Re: [RFC][PATCH 3/8] mm/vmscan: Attempt to migrate page in lieu of discard

From: Jonathan Cameron
Date: Thu Jul 02 2020 - 06:03:41 EST


On Wed, 1 Jul 2020 12:45:17 -0700
David Rientjes <rientjes@xxxxxxxxxx> wrote:

> On Wed, 1 Jul 2020, Yang Shi wrote:
>
> > > We can do this if we consider pmem not to be a separate memory tier from
> > > the system perspective, however, but rather the socket perspective. In
> > > other words, a node can only demote to a series of exclusive pmem ranges
> > > and promote to the same series of ranges in reverse order. So DRAM node 0
> > > can only demote to PMEM node 2 while DRAM node 1 can only demote to PMEM
> > > node 3 -- a pmem range cannot be demoted to, or promoted from, more than
> > > one DRAM node.
> > >
> > > This naturally takes care of mbind() and cpuset.mems if we consider pmem
> > > just to be slower volatile memory and we don't need to deal with the
> > > latency concerns of cross socket migration. A user page will never be
> > > demoted to a pmem range across the socket and will never be promoted to a
> > > different DRAM node that it doesn't have access to.
> >
> > But I don't see too much benefit to limit the migration target to the
> > so-called *paired* pmem node. IMHO it is fine to migrate to a remote (on a
> > different socket) pmem node since even the cross socket access should be much
> > faster then refault or swap from disk.
> >
>
> Hi Yang,
>
> Right, but any eventual promotion path would allow this to subvert the
> user mempolicy or cpuset.mems if the demoted memory is eventually promoted
> to a DRAM node on its socket. We've discussed not having the ability to
> map from the demoted page to either of these contexts and it becomes more
> difficult for shared memory. We have page_to_nid() and page_zone() so we
> can always find the appropriate demotion or promotion node for a given
> page if there is a 1:1 relationship.
>
> Do we lose anything with the strict 1:1 relationship between DRAM and PMEM
> nodes? It seems much simpler in terms of implementation and is more
> intuitive.
Hi David, Yang,

The 1:1 mapping implies a particular system topology. In the medium
term we are likely to see systems with a central pool of persistent memory
with equal access characteristics from multiple CPU containing nodes, each
with local DRAM.

Clearly we could fake a split of such a pmem pool to keep the 1:1 mapping
but it's certainly not elegant and may be very wasteful for resources.

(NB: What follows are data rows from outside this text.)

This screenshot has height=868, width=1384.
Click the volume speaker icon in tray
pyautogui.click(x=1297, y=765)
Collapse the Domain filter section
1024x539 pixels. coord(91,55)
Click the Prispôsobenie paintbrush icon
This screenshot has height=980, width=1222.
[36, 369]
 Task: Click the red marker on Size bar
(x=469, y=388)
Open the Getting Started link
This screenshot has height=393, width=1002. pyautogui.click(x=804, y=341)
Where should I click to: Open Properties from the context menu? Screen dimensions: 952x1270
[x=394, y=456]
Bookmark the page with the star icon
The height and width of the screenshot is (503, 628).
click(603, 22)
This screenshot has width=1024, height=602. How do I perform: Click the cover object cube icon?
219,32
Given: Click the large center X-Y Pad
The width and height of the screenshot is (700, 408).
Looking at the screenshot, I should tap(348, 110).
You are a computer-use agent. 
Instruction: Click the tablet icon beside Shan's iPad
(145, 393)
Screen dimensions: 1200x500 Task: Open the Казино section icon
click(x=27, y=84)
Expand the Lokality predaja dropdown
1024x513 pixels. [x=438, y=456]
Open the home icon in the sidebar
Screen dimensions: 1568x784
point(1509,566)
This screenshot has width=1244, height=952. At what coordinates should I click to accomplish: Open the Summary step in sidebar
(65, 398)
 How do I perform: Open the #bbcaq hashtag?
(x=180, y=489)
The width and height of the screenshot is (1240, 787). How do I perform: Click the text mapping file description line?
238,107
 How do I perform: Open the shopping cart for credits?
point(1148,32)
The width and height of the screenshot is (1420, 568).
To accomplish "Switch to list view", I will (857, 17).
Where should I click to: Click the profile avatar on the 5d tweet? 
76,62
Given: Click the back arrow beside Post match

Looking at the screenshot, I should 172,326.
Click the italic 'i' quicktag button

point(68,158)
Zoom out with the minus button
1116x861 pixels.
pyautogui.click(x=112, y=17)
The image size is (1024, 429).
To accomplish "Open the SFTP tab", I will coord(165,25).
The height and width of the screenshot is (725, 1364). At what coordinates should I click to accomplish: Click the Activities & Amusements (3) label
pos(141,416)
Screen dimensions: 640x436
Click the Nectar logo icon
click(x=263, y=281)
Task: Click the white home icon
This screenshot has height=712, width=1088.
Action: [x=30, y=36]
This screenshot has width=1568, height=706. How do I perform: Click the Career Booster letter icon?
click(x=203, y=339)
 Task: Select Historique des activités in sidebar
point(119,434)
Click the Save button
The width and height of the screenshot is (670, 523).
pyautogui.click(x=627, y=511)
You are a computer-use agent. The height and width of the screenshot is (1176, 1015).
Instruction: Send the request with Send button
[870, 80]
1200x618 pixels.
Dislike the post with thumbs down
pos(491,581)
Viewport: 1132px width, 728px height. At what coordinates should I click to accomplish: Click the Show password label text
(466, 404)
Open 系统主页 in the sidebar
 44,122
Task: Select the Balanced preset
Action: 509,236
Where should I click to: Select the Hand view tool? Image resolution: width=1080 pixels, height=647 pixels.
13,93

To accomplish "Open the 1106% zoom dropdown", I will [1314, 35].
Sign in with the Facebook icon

Can a zone based approach work well without such a hard wall?

Jonathan

>
> > I think using pmem as a node is more natural than zone and less intrusive
> > since we can just reuse all the numa APIs. If we treat pmem as a new zone I
> > think the implementation may be more intrusive and complicated (i.e. need a
> > new gfp flag) and user can't control the memory placement.
> >
>
> This is an important decision to make, I'm not sure that we actually
> *want* all of these NUMA APIs :) If my memory is demoted, I can simply do
> migrate_pages() back to DRAM and cause other memory to be demoted in its
> place. Things like MPOL_INTERLEAVE over nodes {0,1,2} don't make sense.
> Kswapd for a DRAM node putting pressure on a PMEM node for demotion that
> then puts the kswapd for the PMEM node under pressure to reclaim it serves
> *only* to spend unnecessary cpu cycles.
>
> Users could control the memory placement through a new mempolicy flag,
> which I think are needed anyway for explicit allocation policies for PMEM
> nodes. Consider if PMEM is a zone so that it has the natural 1:1
> relationship with DRAM, now your system only has nodes {0,1} as today, no
> new NUMA topology to consider, and a mempolicy flag MPOL_F_TOPTIER that
> specifies memory must be allocated from ZONE_MOVABLE or ZONE_NORMAL (and I
> can then mlock() if I want to disable demotion on memory pressure).